In search of a new treatment strategy, the study team looked to develop a treatment that targets epidermal growth factor receptor (EGFR) – which is highly prevalent in patients with cervical cancer. Targeting the receptor has been shown to be effective in the treatment of other cancers.
The study team discovered that erlotinib, an existing anti-tumor agent that targets EGFR, does have the potential to unset CRT as the standard cervical cancer treatment.
"While cervical cancer is a neglected disease and very few clinical trials have been reported in the last 10 years, some groups, including ours, have reported that its biology might be prone to targeted therapy," said Dr. Angélica Nogueira-Rodrigues, an author of the new study and researcher at the Brazilian National Cancer Institute (INCA). "To the best of our knowledge, this is the first study to present that a targeted agent has promising activity in the management of locally advanced cervical disease."
To reach their conclusion, the study team conducted a phase II trial on the therapeutic use of erlotinib in combination with cisplatin-based CRT in 36 women between the ages of 18 and 70 years old who had advanced forms of cervical cancer. The trial researchers administered treatment for a median of 77 days, and conducted a follow-up period for a median duration of more than 59 months.
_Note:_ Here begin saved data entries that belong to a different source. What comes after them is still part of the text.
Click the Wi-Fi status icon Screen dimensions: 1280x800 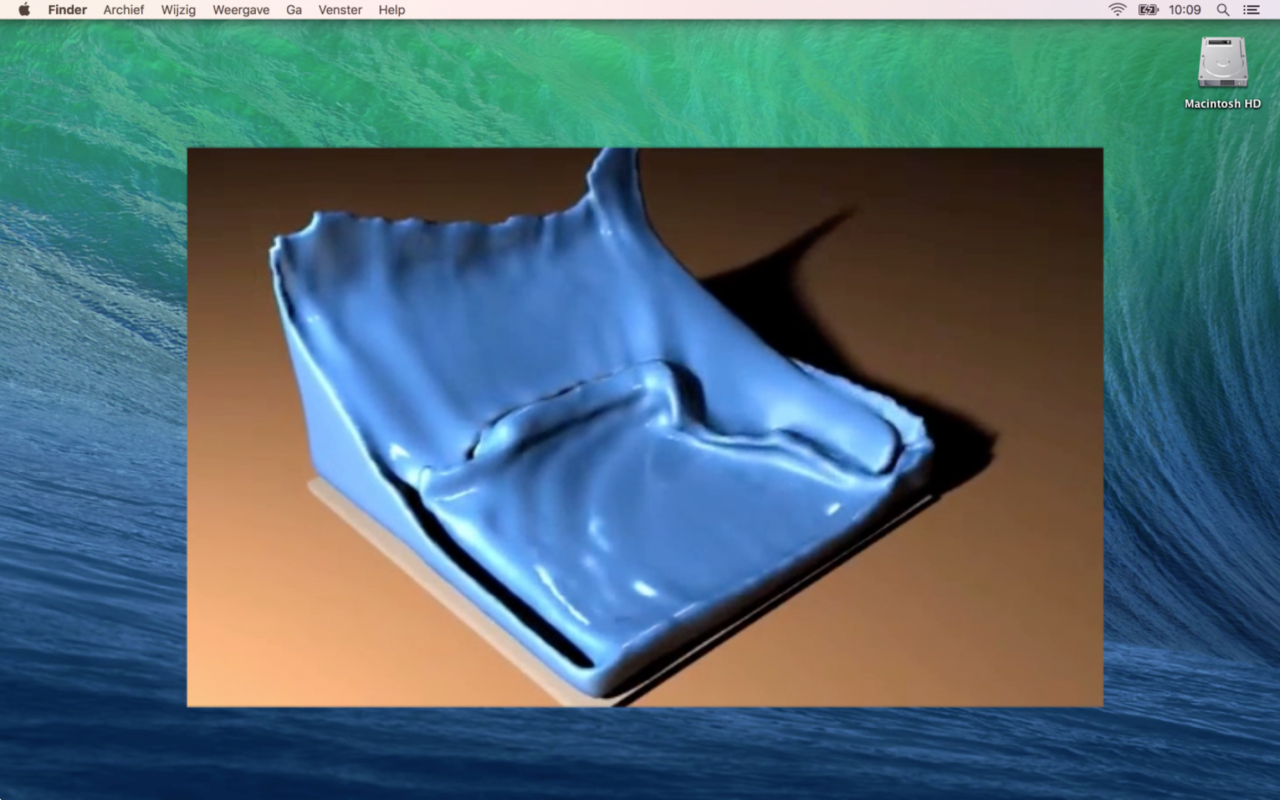[x=1117, y=10]
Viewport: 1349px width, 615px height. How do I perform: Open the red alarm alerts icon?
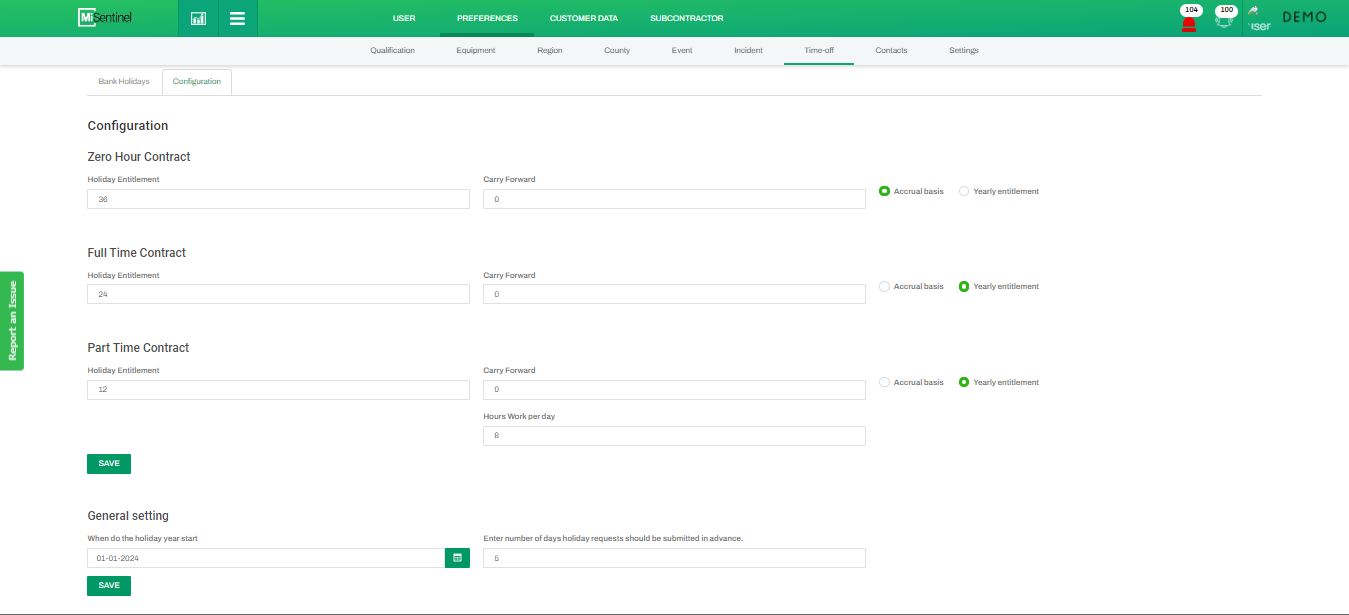1189,21
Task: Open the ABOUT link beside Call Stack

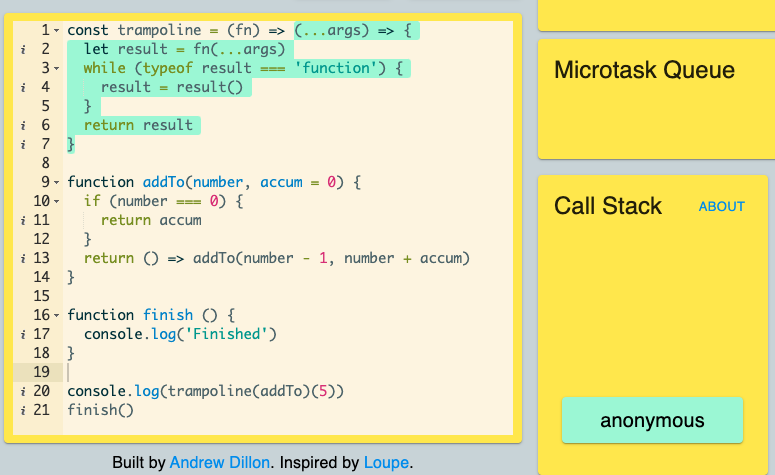Action: click(722, 207)
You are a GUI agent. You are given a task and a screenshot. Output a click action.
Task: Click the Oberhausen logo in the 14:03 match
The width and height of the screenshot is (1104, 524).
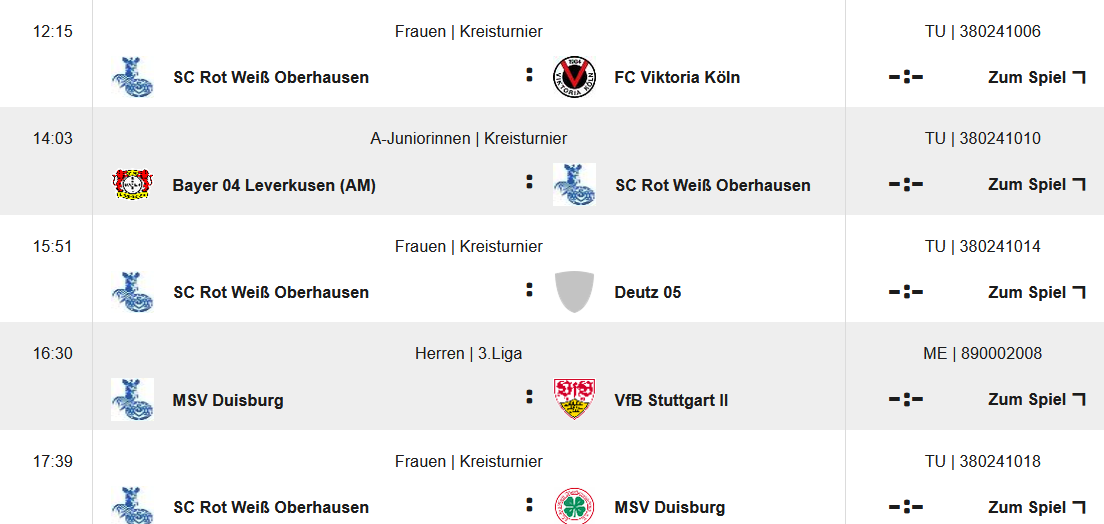[574, 185]
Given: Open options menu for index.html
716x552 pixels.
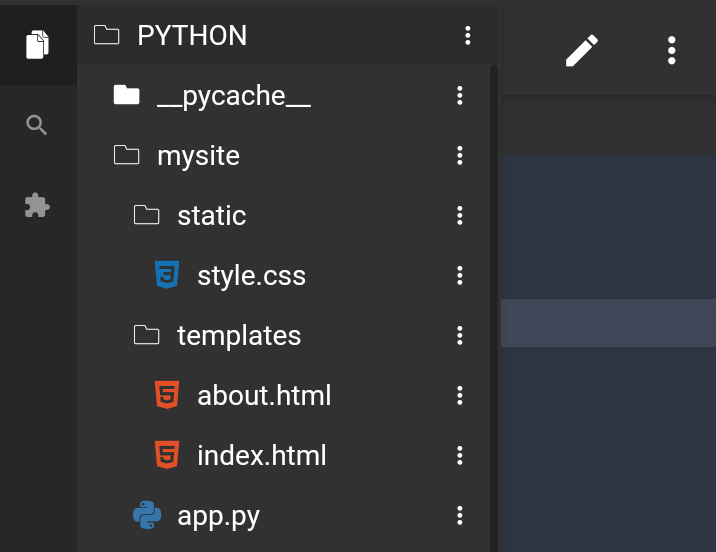Looking at the screenshot, I should (x=460, y=455).
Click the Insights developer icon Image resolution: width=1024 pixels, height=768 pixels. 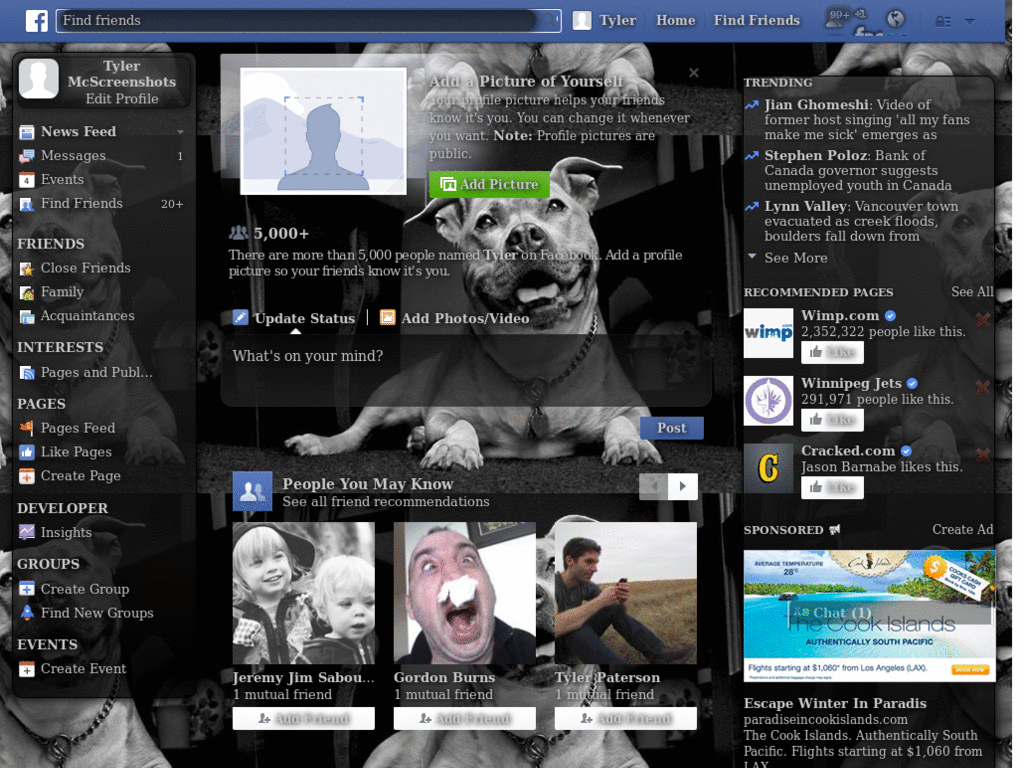coord(27,532)
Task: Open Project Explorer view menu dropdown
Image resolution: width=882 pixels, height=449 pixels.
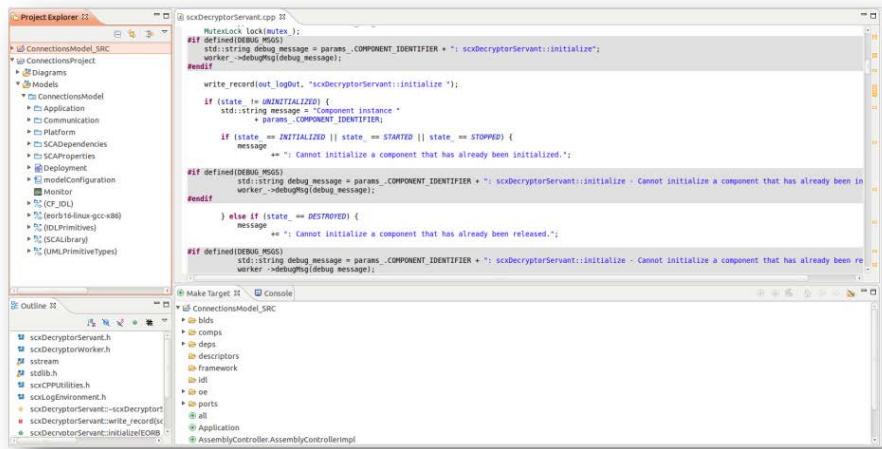Action: (164, 34)
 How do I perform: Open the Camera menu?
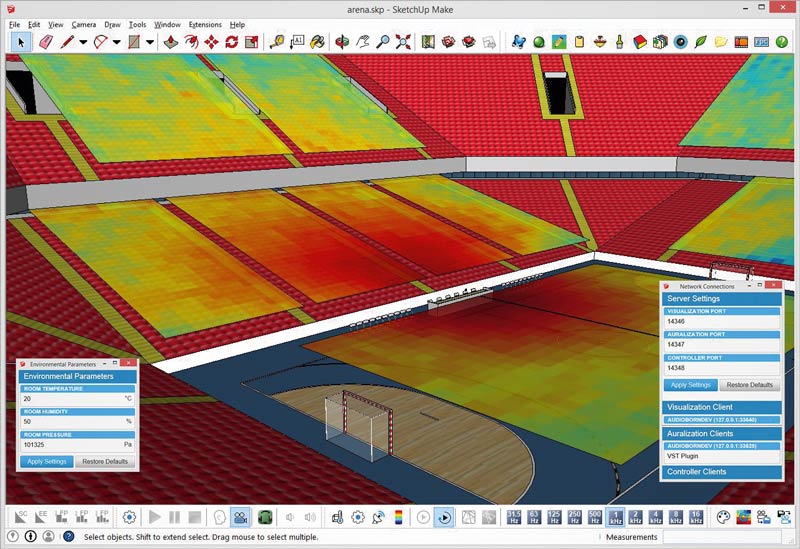click(x=84, y=24)
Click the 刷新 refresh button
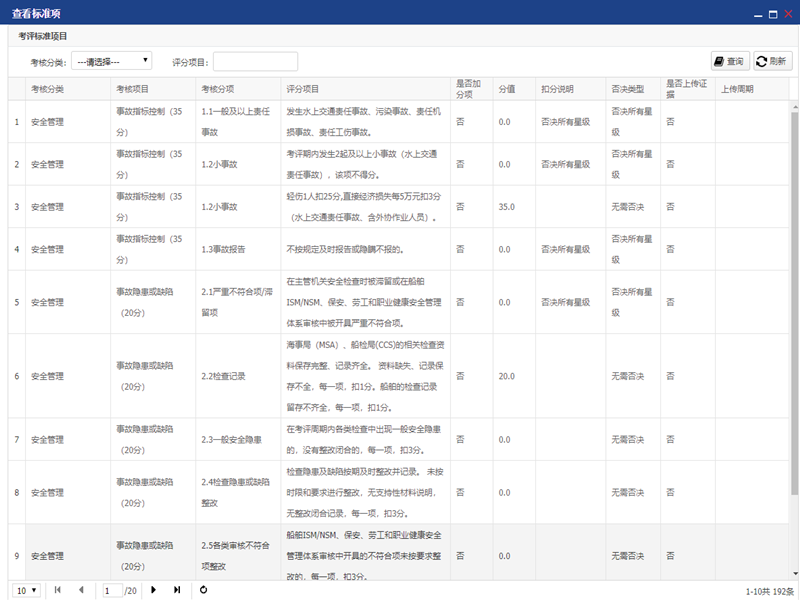 point(773,61)
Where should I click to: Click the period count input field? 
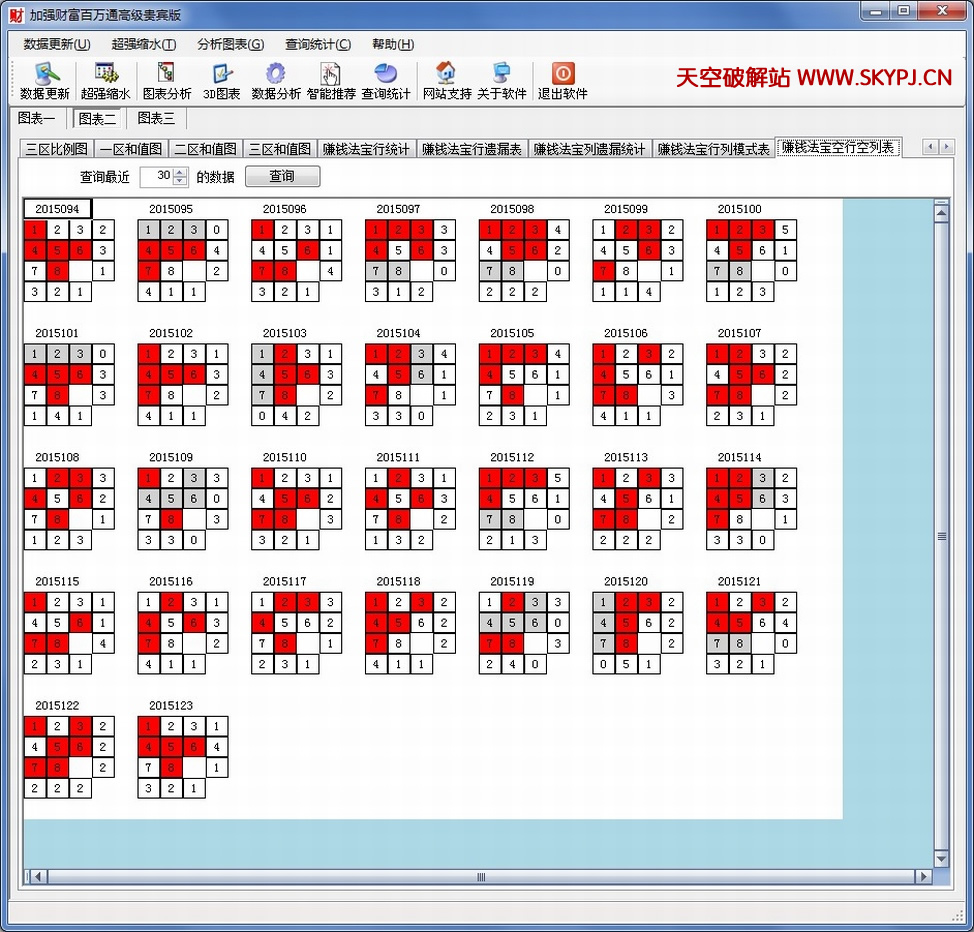[156, 176]
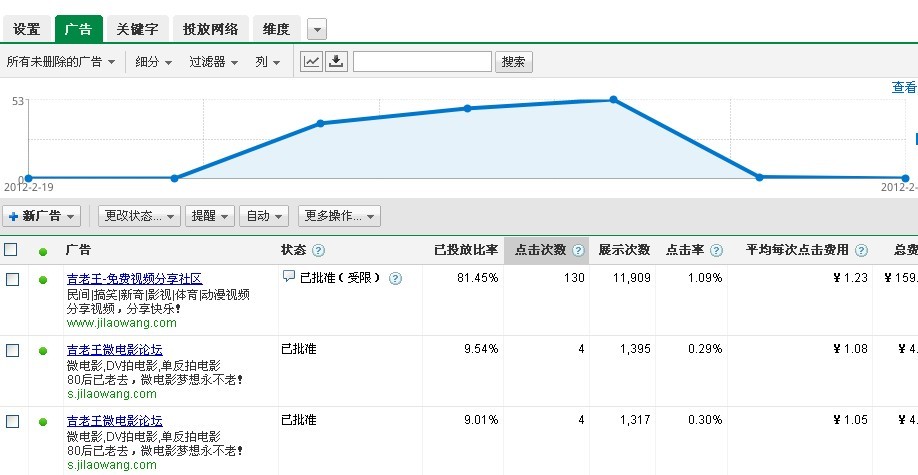Switch to the 关键字 tab
The image size is (918, 475).
click(x=137, y=29)
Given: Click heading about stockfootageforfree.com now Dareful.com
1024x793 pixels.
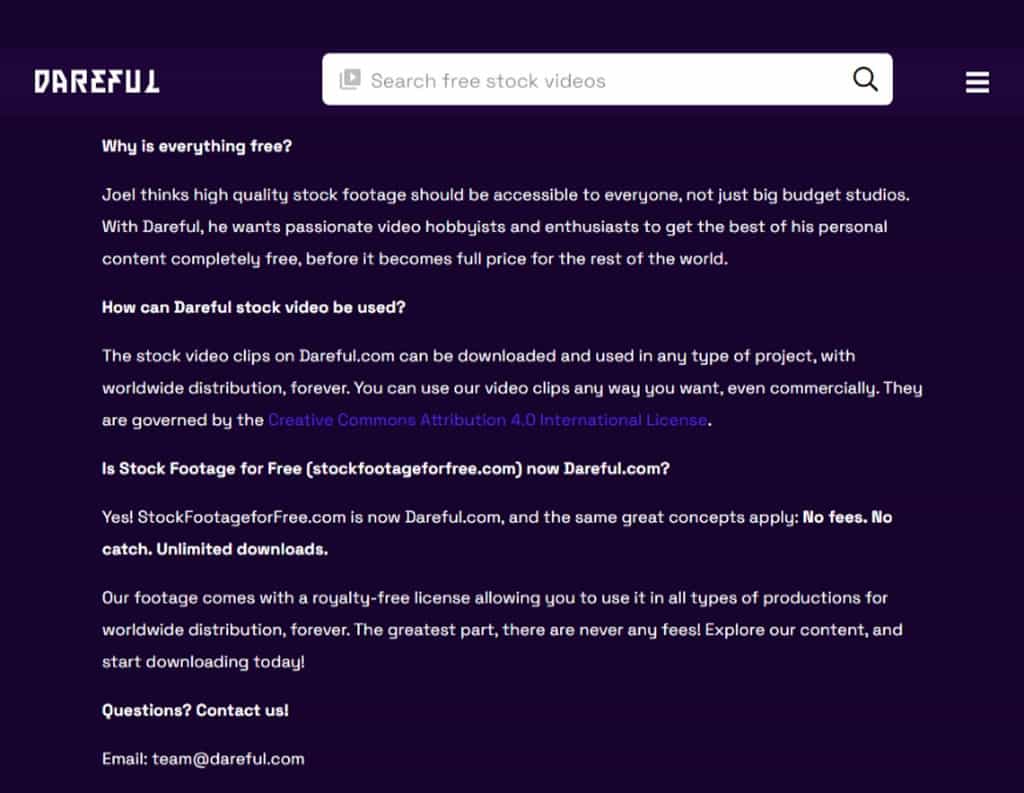Looking at the screenshot, I should tap(385, 468).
All traces of cervical cancer were effectively removed by the treatment in 94 percent of patients. Two years after treatment, nearly 92 percent of patients were still alive and almost 81 percent did not see their disease advance. One year later, 80 percent of participants were still alive and nearly 74 percent did not have their disease progress.
By comparison, the standard CRT treatment lowers mortality risk by 30 to 50 percent for patients who are also undergoing radiation therapy.
The study team called for additional studies to investigate the effectiveness of the new treatment and assess the presence of potential biomarkers for the disease.
"In this context, a recent study has identified EGFR mutations in 36 percent of cases of squamous cell cervical cancer," the team wrote. "However, this observation requires further confirmation and needs to be coupled with a thorough molecular characterization of cervical cancer to implement rational and efficacious targeted therapy for this disease."
Nogueira-Rodrigues said the novel treatment may be added to the standard treatment regimen for locally advanced cervical cancer if future trials confirm her study's results.
A study published in January revealed a therapeutic target for cervical cancer – a gene known as CDKN3. When researchers blocked the gene in cultured cancerous cells, it greatly diminished their proliferation.